Stalker arrestato dopo mesi di violenza, per lo choc l’ex non riusciva più ad allattare

ACERRA- Ridotta a completa sottomissione, picchiata e minacciata. Una donna acerrana è riuscita, nonostante le violenze subite per mesi, a liberarsi dal giogo del suo persecutore, il giovanissimo convivente che questa mattina è stato arrestato su ordine della Procura della repubblica di Nola. L’arrestato è il 22enne M.R.D.M.. L’uomo, stando alle denunce della ragazza e dei suoi familiari, sin dall’inizio della loro convivenza, iniziata nel 2015, avrebbe sottoposto la donna a violenza e minacce, anche di morte, estendendole anche alla famiglia.

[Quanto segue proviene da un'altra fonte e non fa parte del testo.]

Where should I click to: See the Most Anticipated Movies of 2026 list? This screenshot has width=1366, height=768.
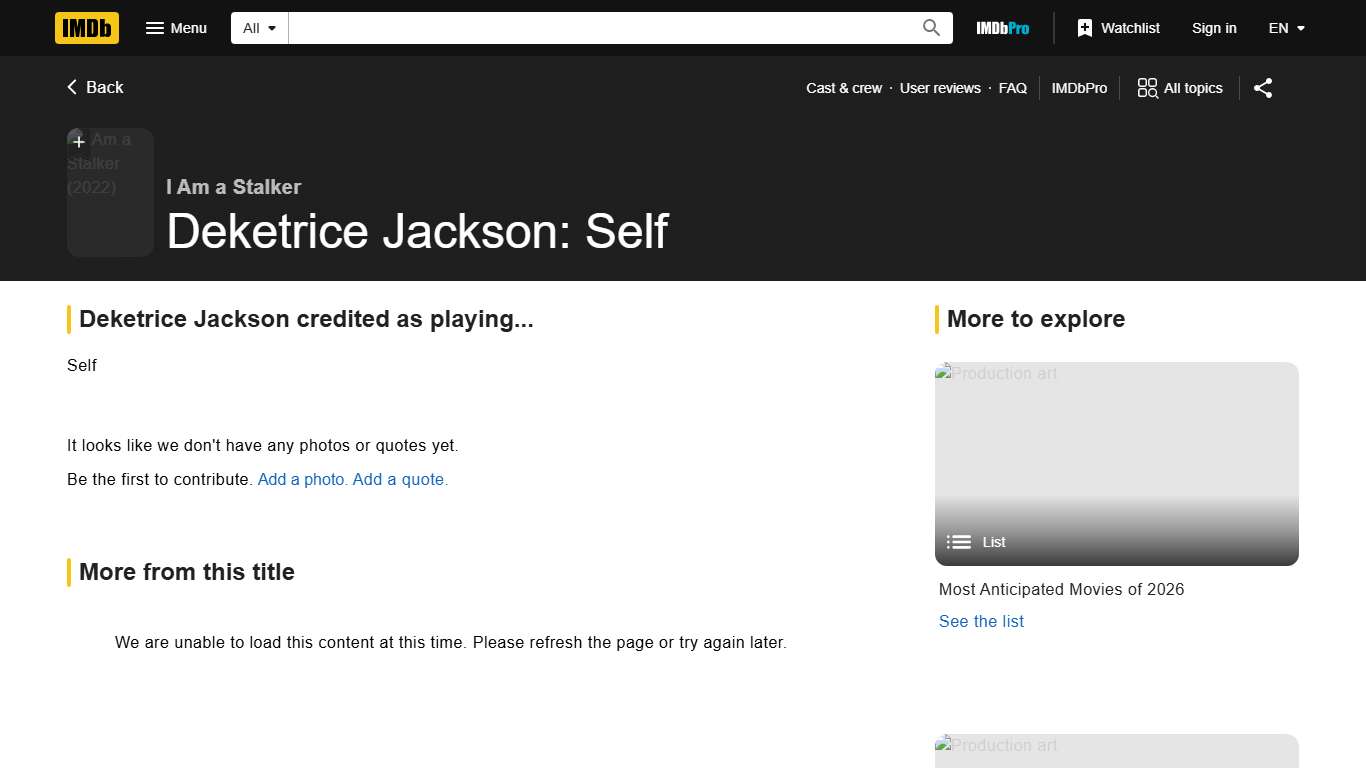point(981,621)
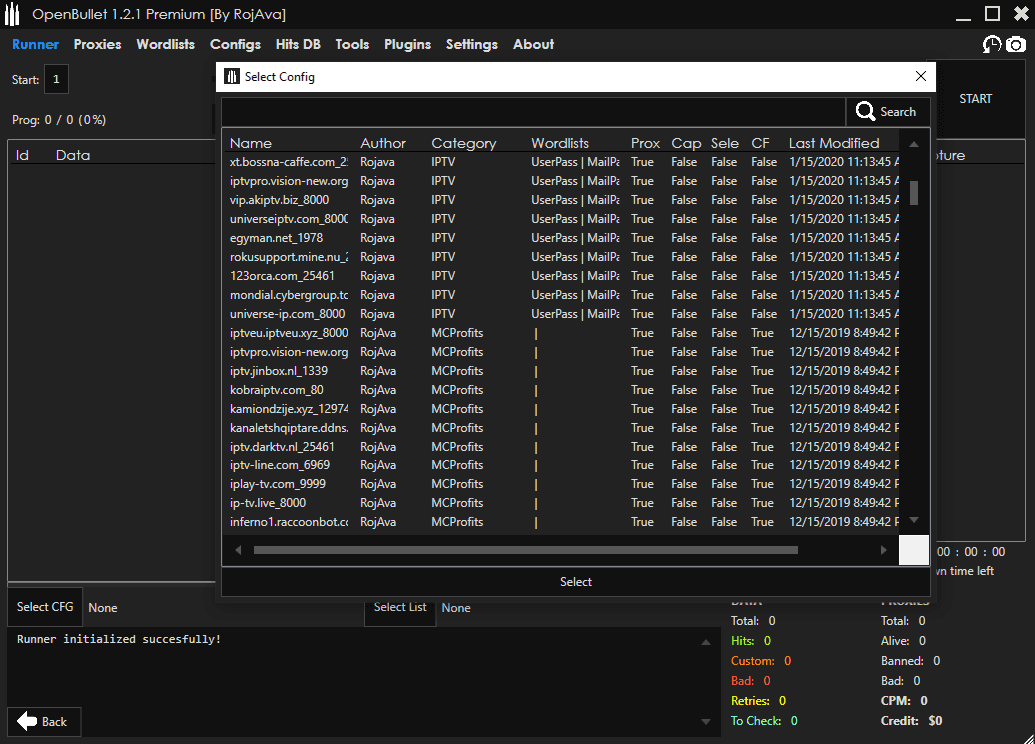Click the clock icon beside the camera

tap(991, 44)
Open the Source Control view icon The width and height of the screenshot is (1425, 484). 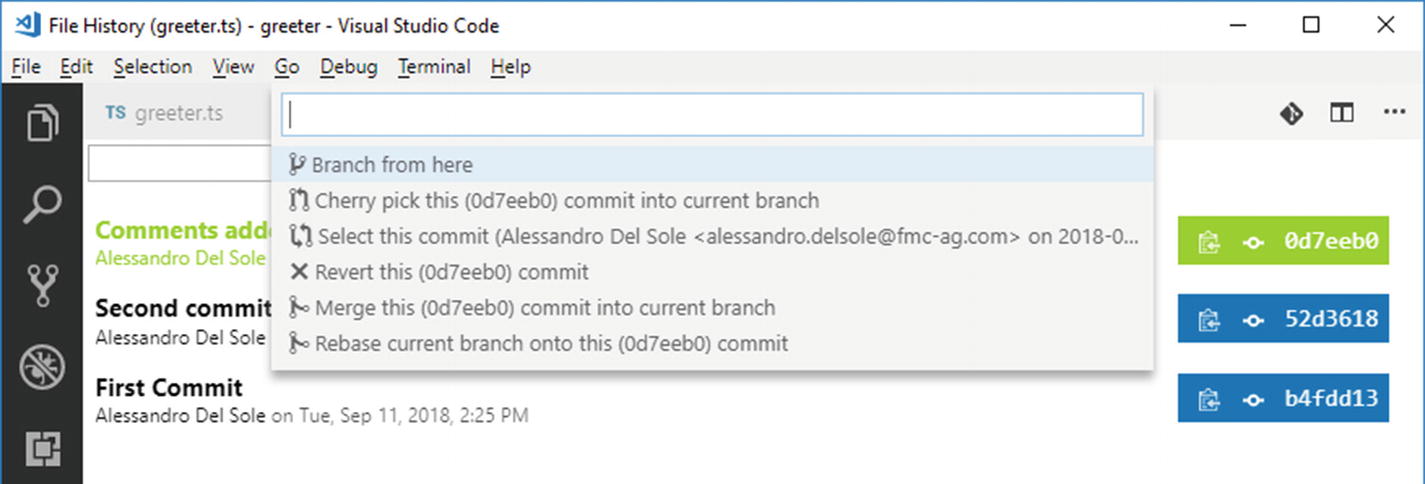tap(41, 286)
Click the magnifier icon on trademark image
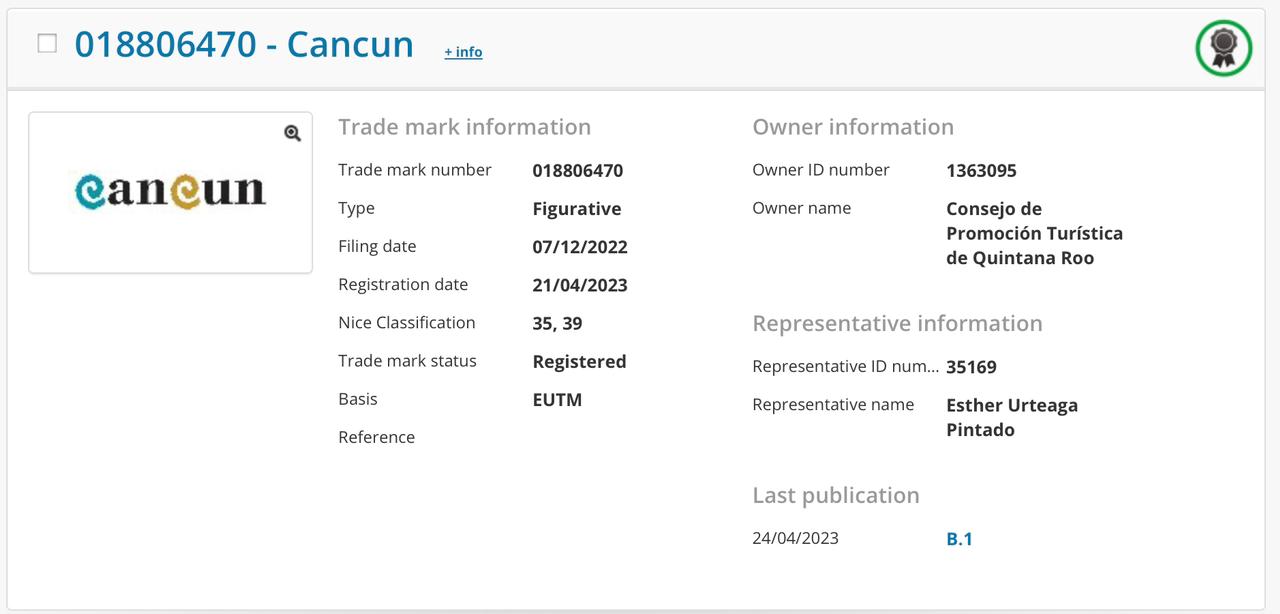This screenshot has height=614, width=1280. point(292,133)
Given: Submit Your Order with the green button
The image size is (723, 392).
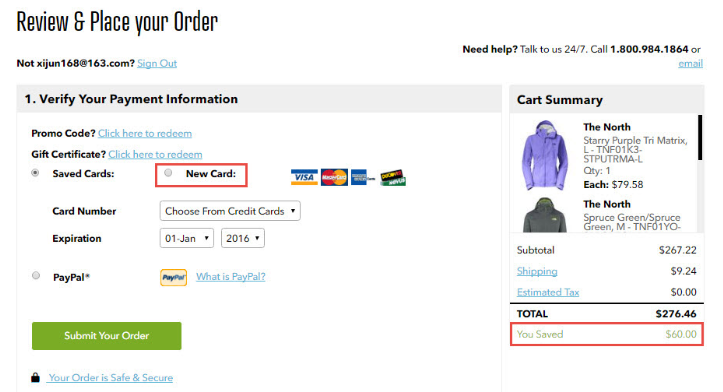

La giovane, nonostante fosse conscia dei pericoli che correva restando in quella csa, non aveva il coraggio di scappare per paura di violente ritorsioni. Solo dopo mesi di molestie ha trovato la forza di scappare e rifugiarsi a casa dei genitori. Lo stalker ha quindi dato vita ad una escalation di violenza, prima cercando di entrare nella casa degli ex suoceri, poi accanendosi sull’auto della famiglia della vittima mostrando anche una pistola. Il culmine si è raggiunto quando la ragazza ha partorito la loro figlia e l’uomo in ospedale si è scagliato contro i genitori di lei. Una situazione degenerata che ha messi in pericolo anche la bimba: nonostante la ragazza facesse incontrare all’ex la bambina, l’uomo continuava a sottoporla a tali e tante violenze psicologiche e minacce che la donna non ha potuto più allattare la sua bimba per ordine dei medici. Dopo mesi di maltrattamenti e ritorsioni per convincerla a tornare insieme, è stata la Procura a mettere fine all’inferno della giovane disponendo l’incarcerazione dell’uomo.